Universal Investment: The Frankfurt-based fund administrator is using machine learning as part of a broader, ambitious project to build a solution that will allow clients to purchase funds as conveniently as readers buy books on Amazon. Right now, the process of buying a fund is slow: different intermediaries, such as banks, transfer agents and custodians, are involved; their processes are still manual and paper-based; and settlement cycles can take up to two days. The service is going to be based on the Ethereum blockchain and will use predictive analytics to identify clients’ interests and allow sales personnel to recommend them better options. 


Franklin Templeton: Franklin Templeton’s fixed-income (mutual fund) team along with vendor H2O.ai builds machine learning models using its Driverless AI product and estimate the default risk of underlying loans in fixed-income assets, like mortgage-backed securities. Franklin Templeton wants to use the tool to predict bond defaults and model cash flows on other types of loans.


The Federal Reserve Bank of New York: The New York Fed and those companies go back and forth to hammer out misreporting that needs to be corrected. The regulator use machine learning that takes into account historical reporting from banks, as well as peer-to-peer comparisons to “triangulate and predict” instances of misreporting and to streamline the correction process.
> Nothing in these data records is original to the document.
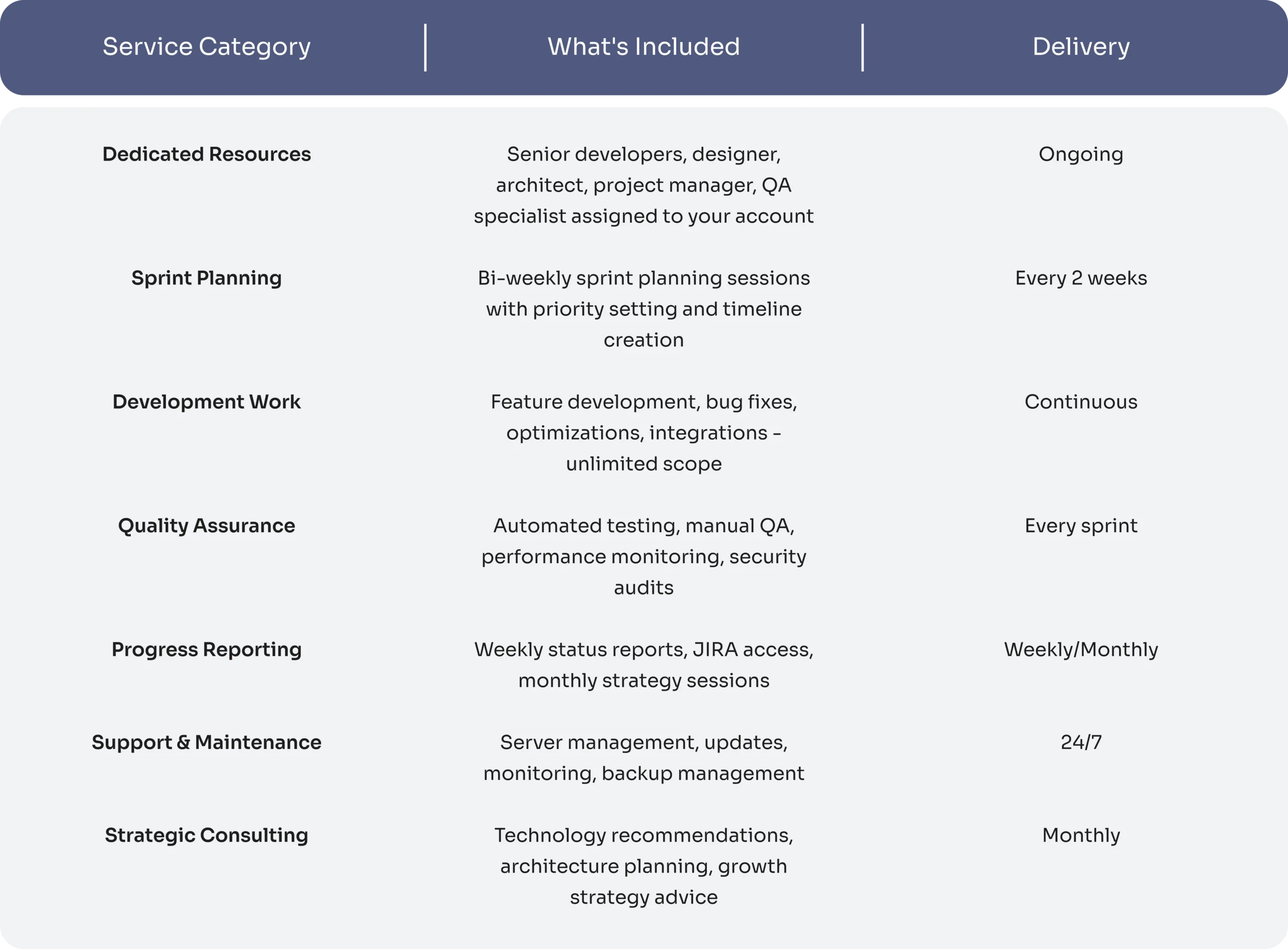Select the Support & Maintenance row label
The image size is (1288, 949).
(x=206, y=742)
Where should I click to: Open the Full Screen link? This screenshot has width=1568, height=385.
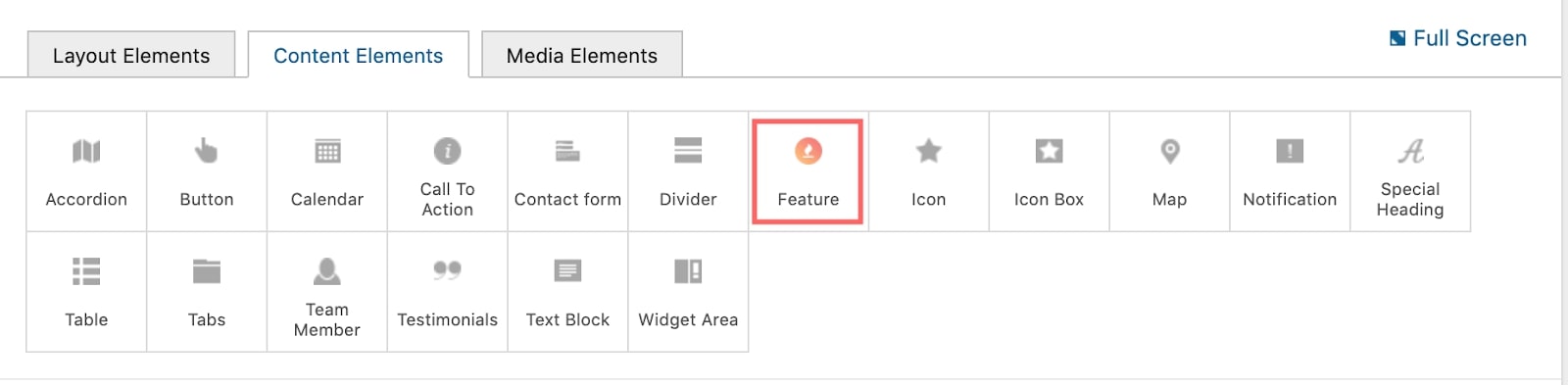coord(1458,38)

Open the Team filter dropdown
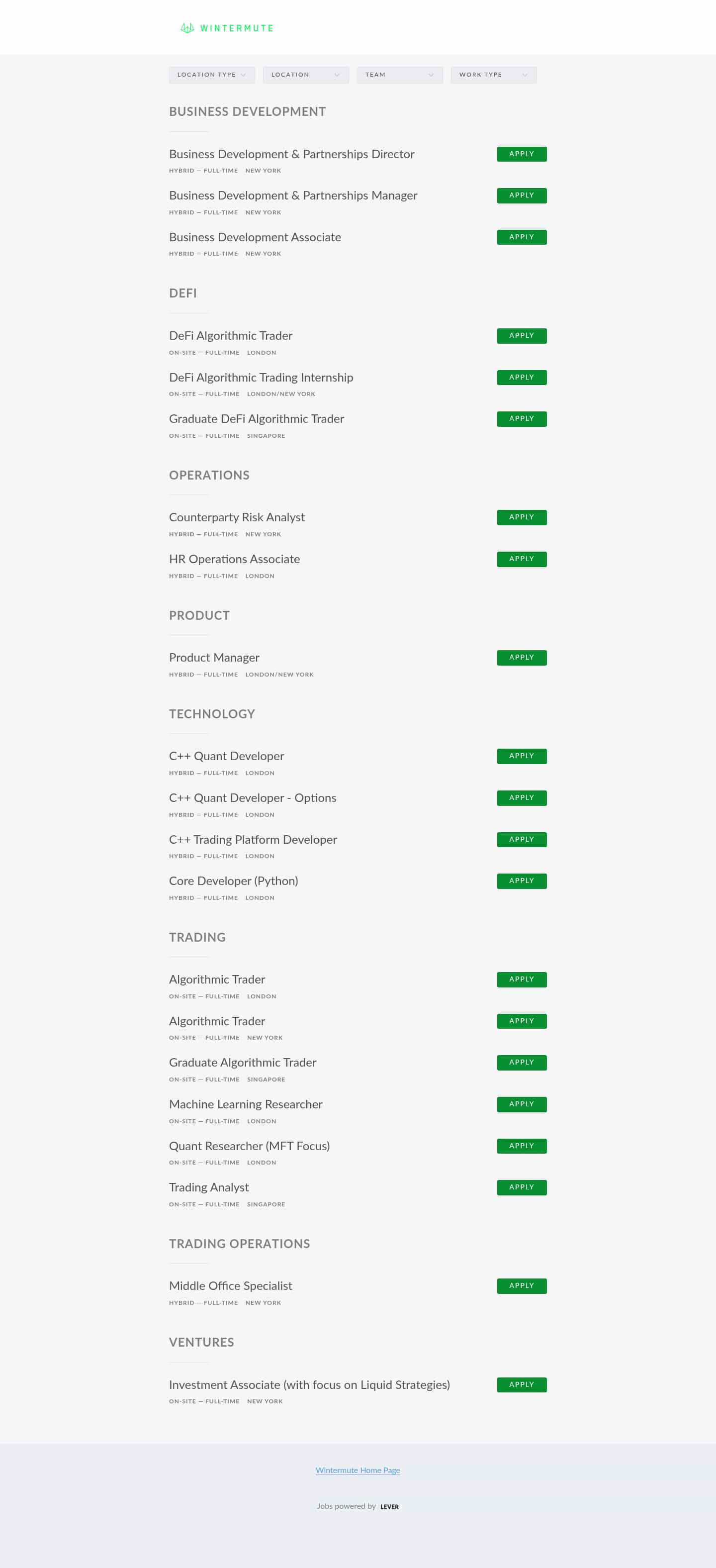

They are exploring machine learning’s strength to look at a massive amount of data and find connections like— “So where do they focus their attention? Which data is potentially erroneous?


The Financial Industry Regulatory Authority (Finra): Finra uses machine learning for market surveillance as it continues to refine its algorithms to trace manipulation. The regulator uses machine-learning algorithms to detect spoofing and layering activities. Machine learning makes sure that the handling and disposition of the alerts has a higher level of certainty in that judgment. Machines are trained to do what the humans do in terms of their initial judgment and intuition and let the algorithm do that.


Linedata: Linedata is working on a project that will automatically fix system fragmentation using machine learning. The application will monitor fragmentation—or the level in which memory allocation is broken up within a system that causes slower performance, which presents security and performance risks—within a firm’s technology infrastructure, and predict security failures. Monitoring toolsets, under research, uses machine learning to learn behaviors of changes in the technical environment and apply fixes automatically without the intervention of an engineer. Linedata also identifies patterns in trade pricing and position amendments, others ML algorithms for cybersecurity services when it comes to monitoring access to end-user devices.


Conclusion


Capital Market and Securities Industry are at a unique place and time in their evolution with biggest challenges in their history: full digitization of markets, technology-driven disruption, fee compression, and lower client switching costs, to name just a few. At the same time, they are embracing some of their biggest opportunities, many made possible by technology: the convergence of data ubiquity, high-speed processing, and the advanced technologies that comprise enterprise AI. As Capital Market and Securities Industry work to digitize and transform for growth and operational efficiencies, they are aggressively innovating and differentiating, as they compete to secure a larger share of assets and create a next generation client experience. From AI trading to AI fraud detection to the benefits of a machine learning stock market— artificial intelligence helps firms to reimagine their operations. By accelerating initiatives, leveraging their own data, and delivering bottom-line results, companies using machine learning for trading cannot just compete, but also win.